L’opposto ha fatto la Lazio a Ferrara dove proprio nella ripresa ha mostrato il suo lato debole: la squadra di Inzaghi non riesce ancora a crescere sul piano della mentalità, avrebbe tutto per mettere in difficoltà avversarie più attrezzate ma quando giunge il momento di dare continuità alle prestazioni inspiegabilmente rincula. Inzaghi si è assunto la responsabilità della caduta: non è ricorso allo schedario rotante di scuse.

Esasperanti ma con qualità. E la sosta delle nazionali, e il caldo delle 15, e il mercato troppo lungo, e il campionato arriva troppo presto, e siamo stanchi: la stagione è stata infinita e stressante, e poi ha cominciato a piovere, e abbiamo la squadra più giovane, e gli infortuni, e il terreno era troppo lento, e il terreno era troppo duro, e gli infortuni, e i fatturati, e i bilanci, e guardate il monte stipendi di quelli là, e le coppe che distraggono, e siamo tornati solo ieri dalla trasferta europea, e il turno infrasettimanale, e perché noi la domenica sera e loro il sabato pomeriggio e potrei andare avanti per settimane con il campionario delle giustificazioni del dopo-partita che riempiono la bocca degli allenatori - tutti, nessuno escluso, anche qualche straniero transitato dalle nostre parti, vedi Mou e Benitez - e le pagine dei giornali.

E inevitabilmente intervengono vecchie ruggini e nuovi antagonismi che incoraggiano le risposte più acide, come quella uscita dalla bocca di Antonio Conte - lui, sì, che se ne intende - intorno a mezzanotte quando i cronisti gli hanno ricordato le parole di Sarri a Firenze.

Chiusosi il mercato, l’avvelenata è passata da Marotta-Paratici a Conte-Sarri in quanto Juve con una frase che autorizza dietrologie di ogni genere: «Non vorrei dire niente perché altrimenti dovrei tirare in ballo i bilanci e gli stati patrimoniali.
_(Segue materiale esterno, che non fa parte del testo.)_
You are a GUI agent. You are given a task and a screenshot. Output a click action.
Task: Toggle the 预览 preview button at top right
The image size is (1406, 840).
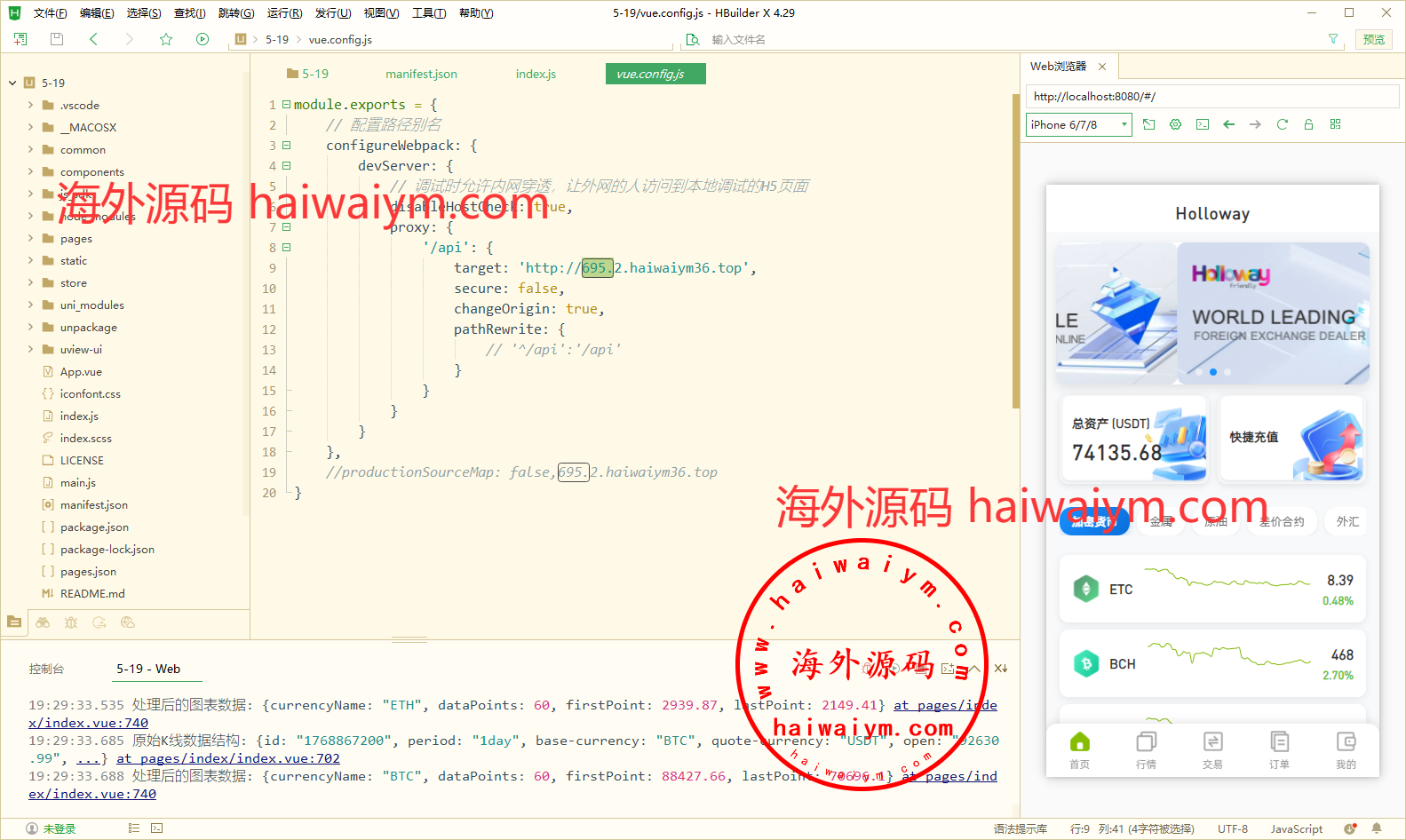pyautogui.click(x=1373, y=39)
Dico solo che qualcuno dovrebbe stare tranquillo e pure sereno perché ora sta dalla parte dei più forti».

Il campionato è effettivamente cominciato sabato scorso e noi lo accompagniamo con soddisfazione e senza alcun imbarazzo dal momento che lavoriamo con l’atteggiamento giusto disponendo di autori super referenziati quali, appunto, Conte e compagnia.

Il calcio arriva dopo: Juve e Inter non stanno giocando bene, e sono convinto che non sia una questione di temperature esterne, né di situazioni patrimoniali, ma di tempo e di pazienza. Mi riferisco soprattutto alla Juve di Sarri: non riesce ancora a fare a meno di Matuidi, Khedira e Higuain, che inizialmente non rientravano nei piani tecnici di società e/o allenatore e di riflesso condizionano il passaggio da una Juve a un’altra.